Once upon a time, the earth was populated with gods and monsters. There were hundred eyed giants and half horse, half humans. There were serpents with two heads and fire-breathing three-headed creatures with the head of a lion, a snake, and a goat. They had lion claws in front, goat legs behind, and a long snake tail. The gods had dominion over their respective domains - the sea, the earth, the skies, the underworld - but they roamed the earth, frequented their temples, took part in battles, and had sex with humans. Now among the creatures on earth was one most perfect being. Powerful, robust, and strange, the whole lot of them taunted the gods and skittered over the earth with four arms, four legs, two faces set upon the same neck, two sets of genitals, and so on. They moved forward, back, and side to side, spinning cartwheel-like as they ran. They were spherical, the perfect planetary form, male and female they were. It is said that males were born of the sun, females of the earth, but these androgynous beauties were descendants of the moon, that mysterious cratered face in the heavens that waxes and wanes its way around the earth. They were human, but not like you and me. They were flawlessly joined: male to female, male to male, female to female. What they had, inborn in themselves, was Eros. Love. This bringer together of their most ancient nature who tries to make one out of two and heal them. 

For a time these creatures did not know anything but their own perfection, their own wholeness. 

One day the gods decided they were unbearable: too vigorous, too threatening, all together too much. So the God of all gods commanded they be cut in half, slashed at the belly where they once were connected. Their heads got twisted around and forced to face the scar where the skin had been pulled tight like a drawstring bag around the gash at their midsection. They walked upright on two legs, their genitals rearranged toward the front, their many wrinkles smoothed over....except for the place at their belly, always a reminder of what they had lost. It was also a clue as to what they should seek, which was love. In our ancient nature we were wholes, so love is the name for the desire and pursuit of the whole. (1)

This is, of course, just a story.

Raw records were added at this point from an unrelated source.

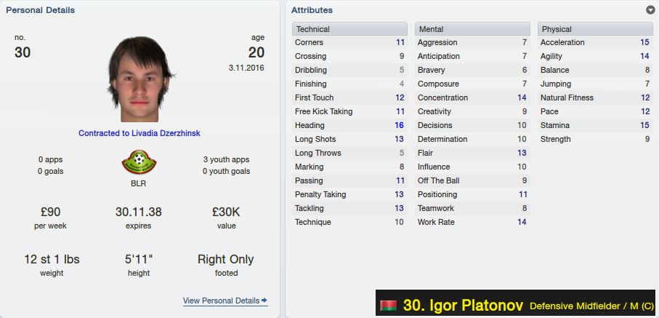Select the Technical attributes column header
The height and width of the screenshot is (318, 659).
(x=349, y=29)
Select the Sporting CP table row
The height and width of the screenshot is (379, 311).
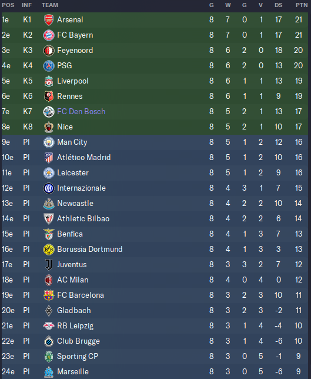coord(155,356)
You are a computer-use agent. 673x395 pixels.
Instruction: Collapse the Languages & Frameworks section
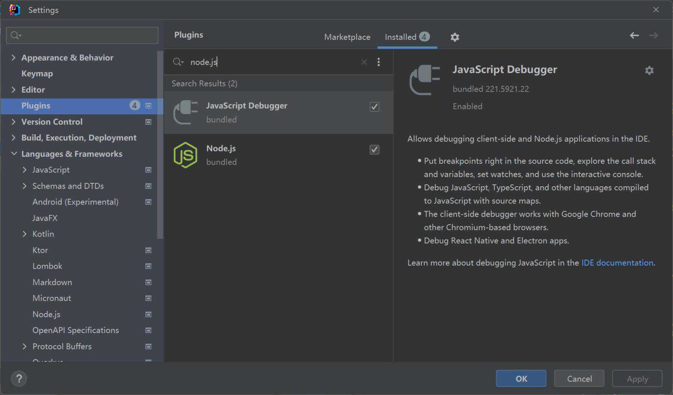14,154
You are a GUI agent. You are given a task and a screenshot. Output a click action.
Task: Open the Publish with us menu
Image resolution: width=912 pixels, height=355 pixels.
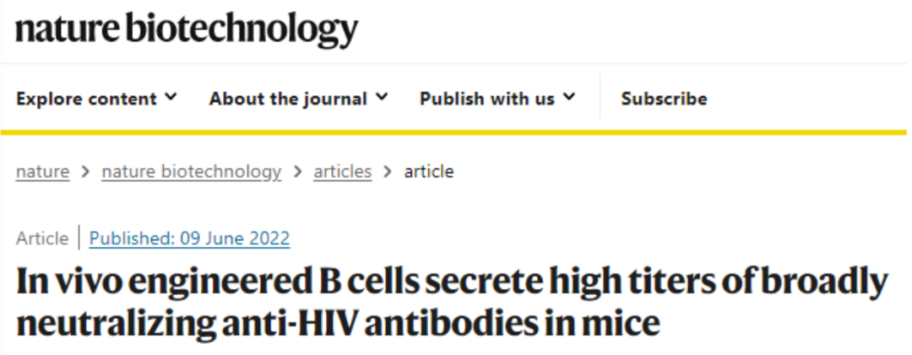point(497,99)
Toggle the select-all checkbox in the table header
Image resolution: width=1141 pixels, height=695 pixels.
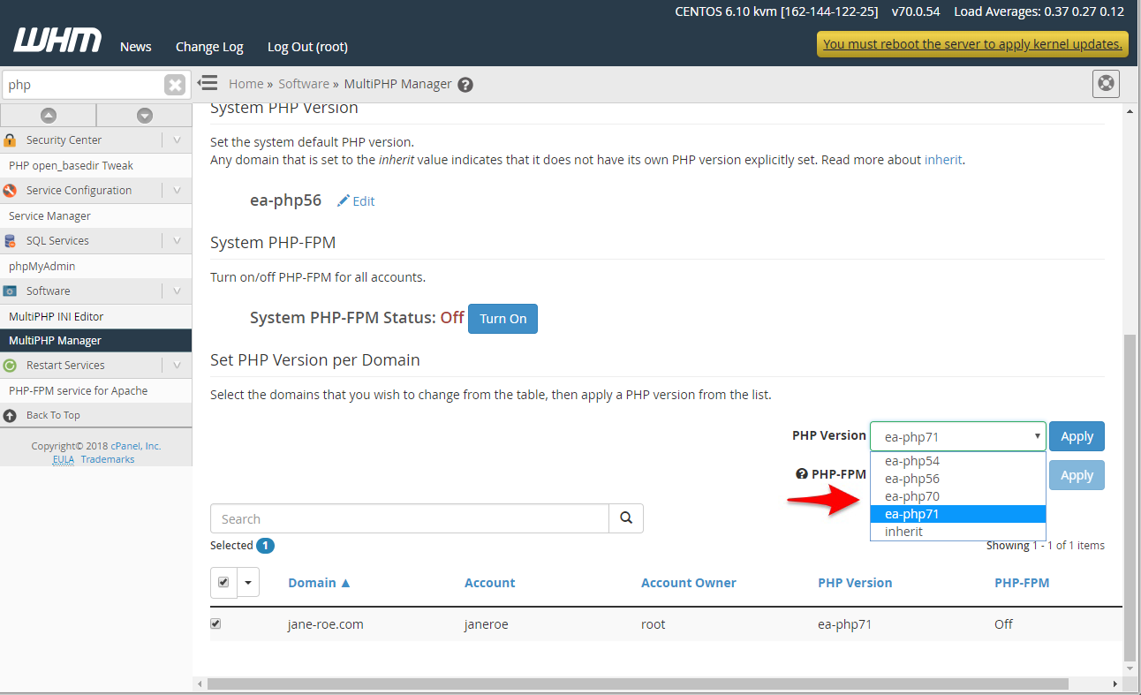223,582
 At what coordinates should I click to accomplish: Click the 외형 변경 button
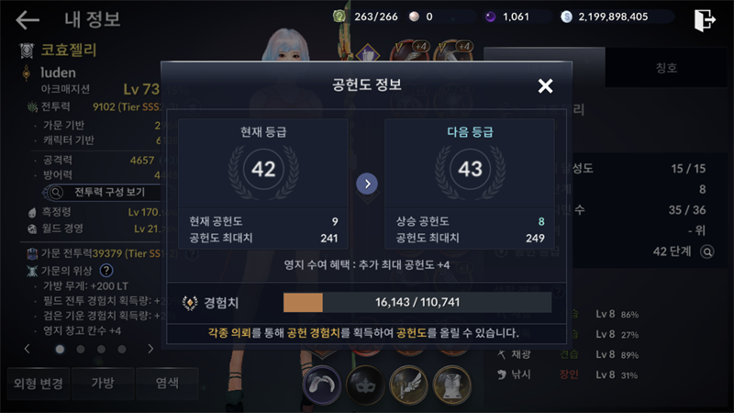[39, 384]
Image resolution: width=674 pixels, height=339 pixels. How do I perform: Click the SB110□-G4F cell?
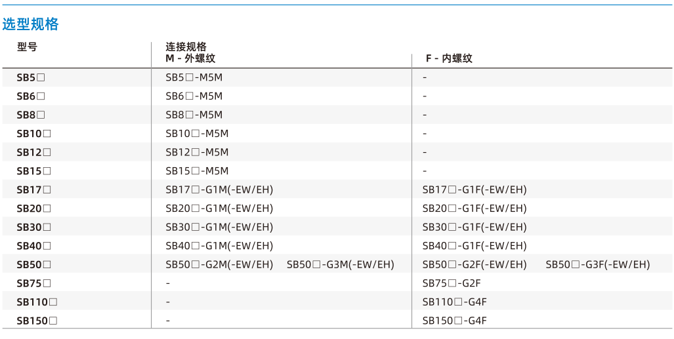click(455, 302)
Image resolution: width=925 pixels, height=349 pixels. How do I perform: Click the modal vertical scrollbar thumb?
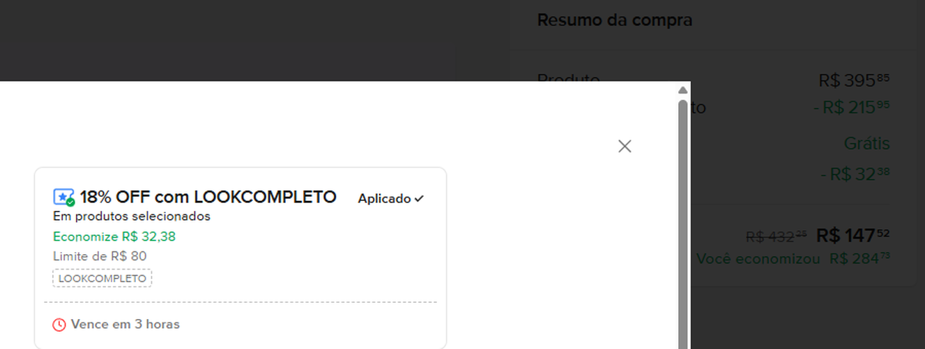point(683,223)
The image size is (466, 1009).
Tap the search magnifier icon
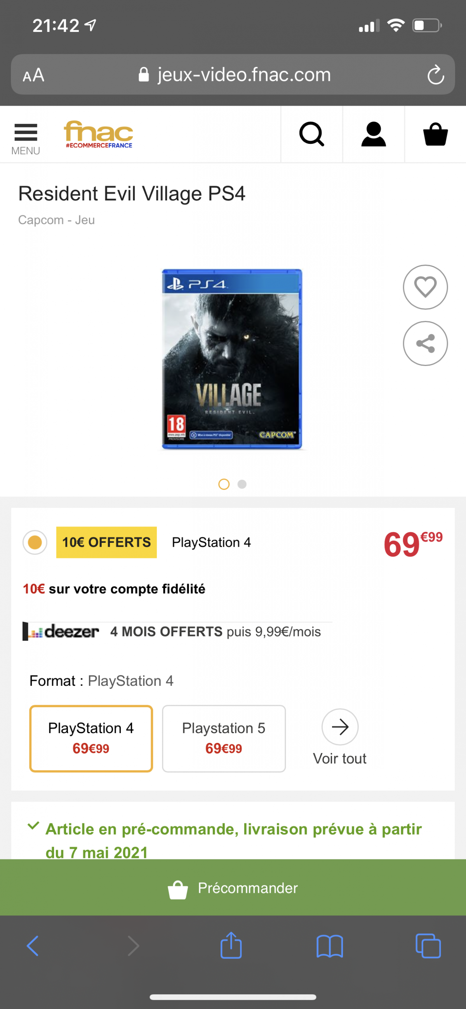click(312, 134)
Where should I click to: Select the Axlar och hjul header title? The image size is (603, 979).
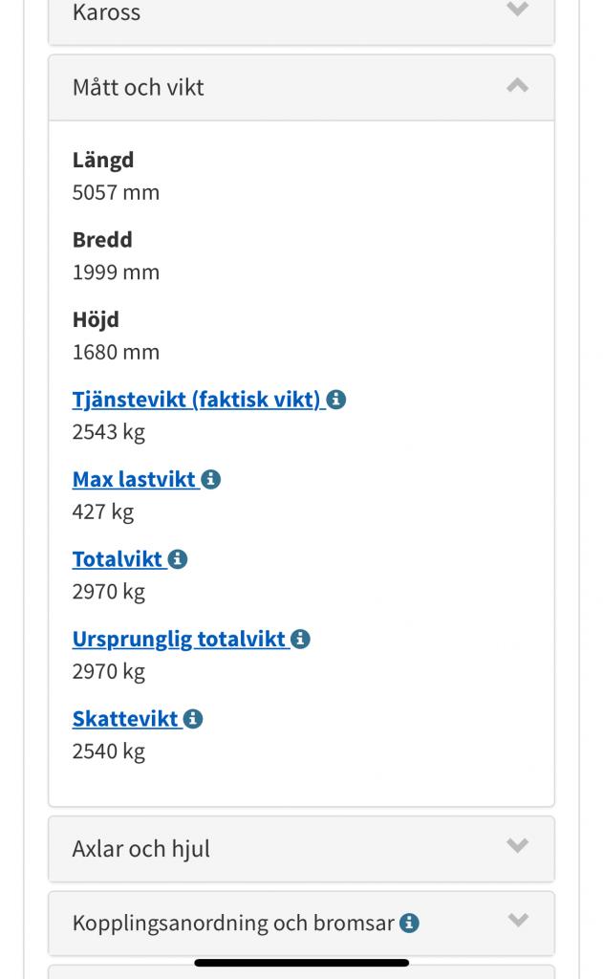[141, 849]
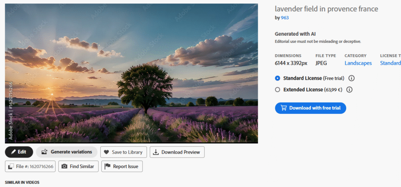Click the lavender field preview image
This screenshot has width=401, height=187.
click(131, 73)
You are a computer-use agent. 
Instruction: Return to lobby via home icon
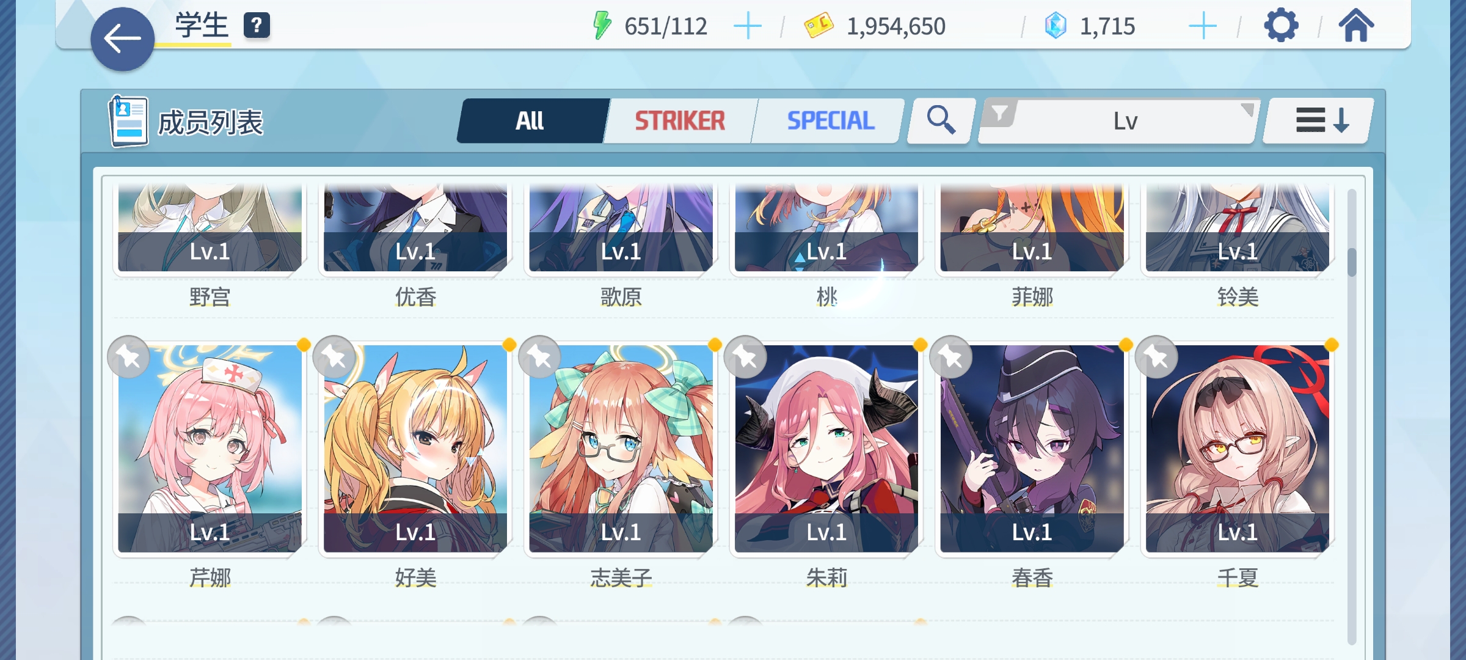coord(1356,26)
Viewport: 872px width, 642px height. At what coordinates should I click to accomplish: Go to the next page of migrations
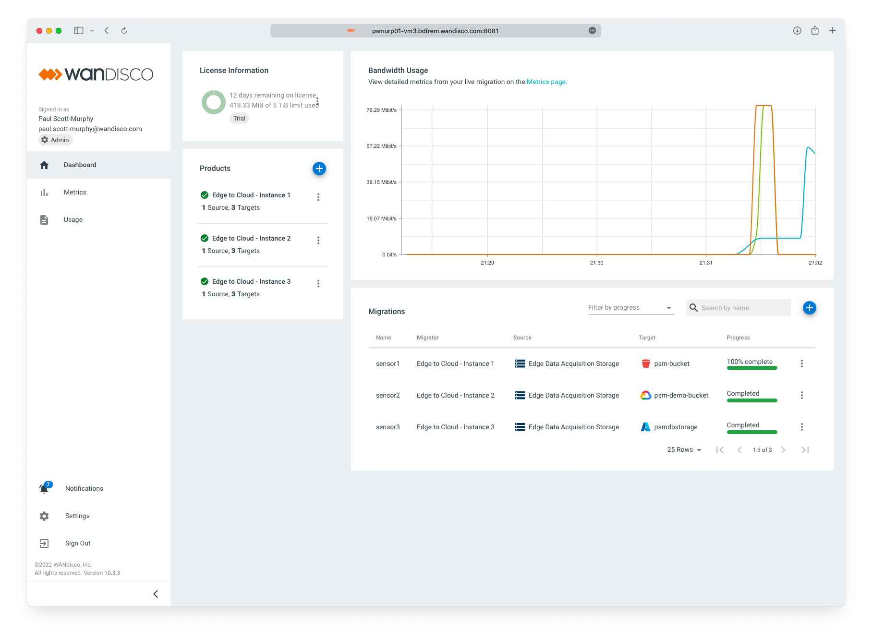point(783,450)
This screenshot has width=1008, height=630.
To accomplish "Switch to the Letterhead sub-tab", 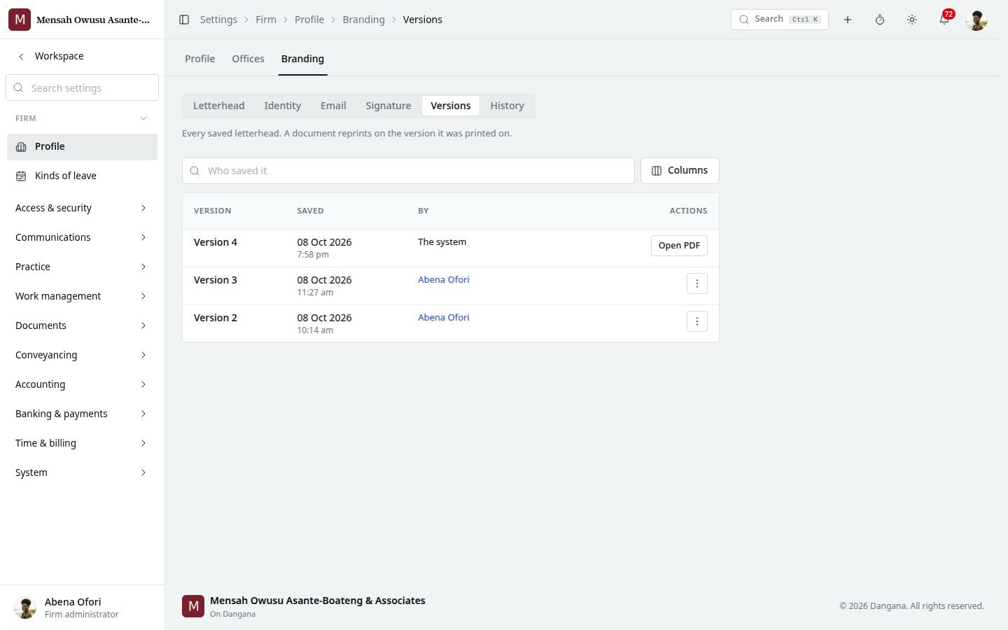I will click(x=219, y=106).
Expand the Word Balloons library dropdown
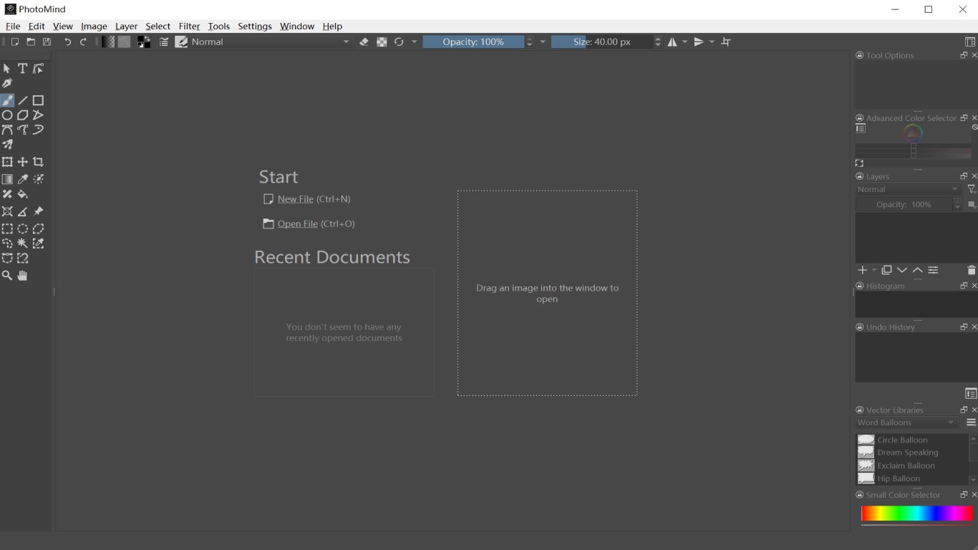Image resolution: width=978 pixels, height=550 pixels. coord(906,423)
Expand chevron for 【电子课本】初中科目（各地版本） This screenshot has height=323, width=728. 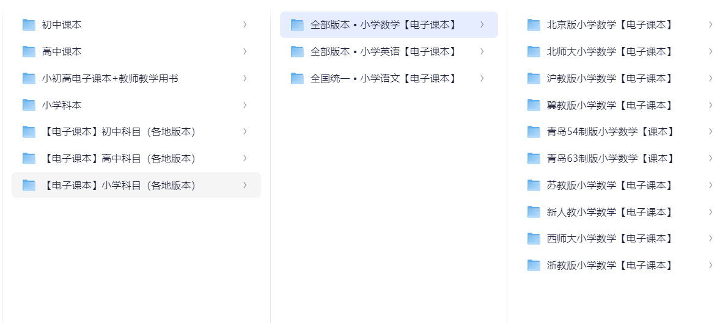coord(245,131)
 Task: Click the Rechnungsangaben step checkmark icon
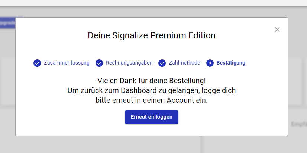coord(99,63)
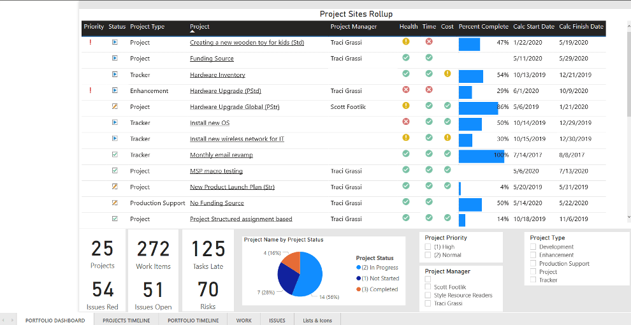Sort by the Project column header

click(x=199, y=27)
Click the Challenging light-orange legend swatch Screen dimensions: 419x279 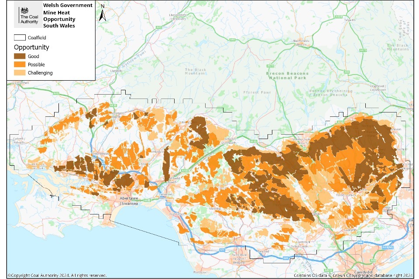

Its mythological form does not make it any less true. It lends us some insight into our inner nature and why we seek to become whole, to find union with others and also with the divine (or the cosmos, sacred mystery, God). Socrates defined love as a state of in-betweenness, a yearning. Falling in love is not something we do in one extraordinary moment and achieve subsequent perfection or complete understanding of its many layers. Love is something we become, an active seeking to fulfill the tension of our in between-ness. Bill calls his current series “Between the No Longer & the Not Yet.” The Greek word for between is metaxy. To exist in the metaxy is the human condition. We are in between life and death, young and old, unconscious and conscious, ordinary and transcendent. There is even a split second between the release of a ball in the pitcher’s hand and its path toward home plate when we don’t know if it will be a ball, strike, or hit. The tension is relieved by excitement or disappointment! If in this in between space we are operating as singular, isolated beings, navel gazing as it were, rather than looking up and seeking that which makes us whole, we might miss the entire point of living in between. Every single one of us matters to the whole making, so the most pressing question becomes, “How shall we live?” Love itself gives birth to what is beautiful, so if we live in pursuit of love, it can only create more of the same, both in our lifetime and for future generations.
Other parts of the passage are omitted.